> [Directions]
1. Write out the part of the job-seekers article that opens with the words containing "Many Americans never" and closes with "than three years.".
2. Answer these questions from the job-seekers article:
(a) In what year was Gint Butenas laid off?
(b) How many employers were accepting resumes at the job fair?
(c) What did the labor force participation rate rise to in February?

> [Excerpted passage]
Now More Optimistic, Job-Seekers Dust off Resumes
By Staff Reporter | Mar 21, 2012 12:00 PM EDT
Like many unemployed Americans, Gint Butenas is cautiously hopeful that things might be about to go his way.
The 57-year-old information technology worker was laid off by a pharmaceutical manufacturer in 2009. At the time, Butenas recalls the economy was losing 250,000 jobs a month so he saw little point in even looking for work.
After completing a master's degree to improve his IT skills in 2010, he is now looking for a job and noticing signs of improvement.
"I am being contacted more and I have had a couple of interviews," Butenas said as he attended a technology job fair at DePaul's satellite campus in downtown Chicago. Fifty employers, including CME Group, LivingSocial and Allstate Insurance, were accepting resumes.
"But I'm still looking. That's why I'm here ... I wake up some mornings and just can't believe where I am."
Data released on Friday showed many more Americans who gave up looking for work flooded back into the labor force in February as the hangover from the deep 2007-09 economic crisis shows signs of easing.
For the third month in a row, the U.S. economy created more than 200,000 jobs, still a small dent in the millions of jobs lost since the start of the recession.
The labor force participation rate - the percentage of working-age Americans either with a job or looking for one - rose to 63.9 percent from 63.7 percent in January, a report from the Labor Department said on Friday.
Though the rate remains near a 29-year low, it was the biggest monthly jump since April 2010.
Many Americans never gave up looking for work and their perseverance is starting to pay off.
Julian Robinson, 47, started a job as a financial analyst this week at a New York hedge fund, two years after being laid off by another firm where he worked for more than three years.

Saved entries:
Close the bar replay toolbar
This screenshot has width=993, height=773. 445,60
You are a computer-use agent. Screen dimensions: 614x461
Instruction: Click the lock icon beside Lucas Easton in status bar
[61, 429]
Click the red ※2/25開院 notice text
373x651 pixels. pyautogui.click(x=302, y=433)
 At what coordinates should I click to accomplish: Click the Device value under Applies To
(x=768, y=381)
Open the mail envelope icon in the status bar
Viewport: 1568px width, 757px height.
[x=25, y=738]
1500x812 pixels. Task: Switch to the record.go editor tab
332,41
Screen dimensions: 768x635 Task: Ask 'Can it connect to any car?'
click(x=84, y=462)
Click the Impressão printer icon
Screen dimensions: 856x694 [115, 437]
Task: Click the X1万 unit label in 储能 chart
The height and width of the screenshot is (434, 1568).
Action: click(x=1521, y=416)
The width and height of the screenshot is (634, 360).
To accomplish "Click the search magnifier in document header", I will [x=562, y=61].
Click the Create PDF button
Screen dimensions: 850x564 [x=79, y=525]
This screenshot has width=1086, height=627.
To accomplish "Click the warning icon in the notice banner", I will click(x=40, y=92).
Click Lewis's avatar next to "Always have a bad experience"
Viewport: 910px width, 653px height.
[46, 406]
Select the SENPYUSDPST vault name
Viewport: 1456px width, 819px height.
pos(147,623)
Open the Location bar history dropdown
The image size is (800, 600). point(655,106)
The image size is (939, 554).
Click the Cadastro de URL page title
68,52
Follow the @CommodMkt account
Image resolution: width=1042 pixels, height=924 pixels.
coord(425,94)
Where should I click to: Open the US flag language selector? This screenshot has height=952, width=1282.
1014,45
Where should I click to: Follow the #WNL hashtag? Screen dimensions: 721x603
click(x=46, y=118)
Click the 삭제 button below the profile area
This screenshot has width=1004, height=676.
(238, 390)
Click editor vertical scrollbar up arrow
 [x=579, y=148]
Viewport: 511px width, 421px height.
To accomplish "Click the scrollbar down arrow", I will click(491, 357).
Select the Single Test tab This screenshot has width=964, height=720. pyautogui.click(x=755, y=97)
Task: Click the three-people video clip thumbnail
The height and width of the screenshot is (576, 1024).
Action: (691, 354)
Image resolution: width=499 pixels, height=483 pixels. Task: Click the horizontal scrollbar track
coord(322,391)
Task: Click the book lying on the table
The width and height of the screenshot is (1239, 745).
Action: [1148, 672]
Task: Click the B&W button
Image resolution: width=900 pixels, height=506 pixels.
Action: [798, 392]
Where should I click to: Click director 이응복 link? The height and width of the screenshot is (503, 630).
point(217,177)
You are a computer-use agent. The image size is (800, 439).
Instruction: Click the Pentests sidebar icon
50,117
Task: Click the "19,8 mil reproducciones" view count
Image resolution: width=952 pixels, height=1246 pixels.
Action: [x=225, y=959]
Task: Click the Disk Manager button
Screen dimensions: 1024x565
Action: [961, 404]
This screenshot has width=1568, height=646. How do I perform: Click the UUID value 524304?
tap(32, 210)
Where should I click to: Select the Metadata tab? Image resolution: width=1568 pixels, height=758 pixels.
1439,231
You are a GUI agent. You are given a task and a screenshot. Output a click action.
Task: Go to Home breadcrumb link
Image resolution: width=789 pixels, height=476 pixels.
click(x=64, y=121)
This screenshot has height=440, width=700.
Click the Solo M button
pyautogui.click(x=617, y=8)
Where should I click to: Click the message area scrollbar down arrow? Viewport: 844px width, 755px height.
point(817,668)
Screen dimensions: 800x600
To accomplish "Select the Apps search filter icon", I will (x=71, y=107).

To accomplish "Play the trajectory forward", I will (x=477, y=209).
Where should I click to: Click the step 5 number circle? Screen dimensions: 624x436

> [Response list]
1.
Many Americans never gave up looking for work and their perseverance is starting to pay off.
Julian Robinson, 47, started a job as a financial analyst this week at a New York hedge fund, two years after being laid off by another firm where he worked for more than three years.

2.
(a) 2009
(b) Fifty
(c) 63.9 percent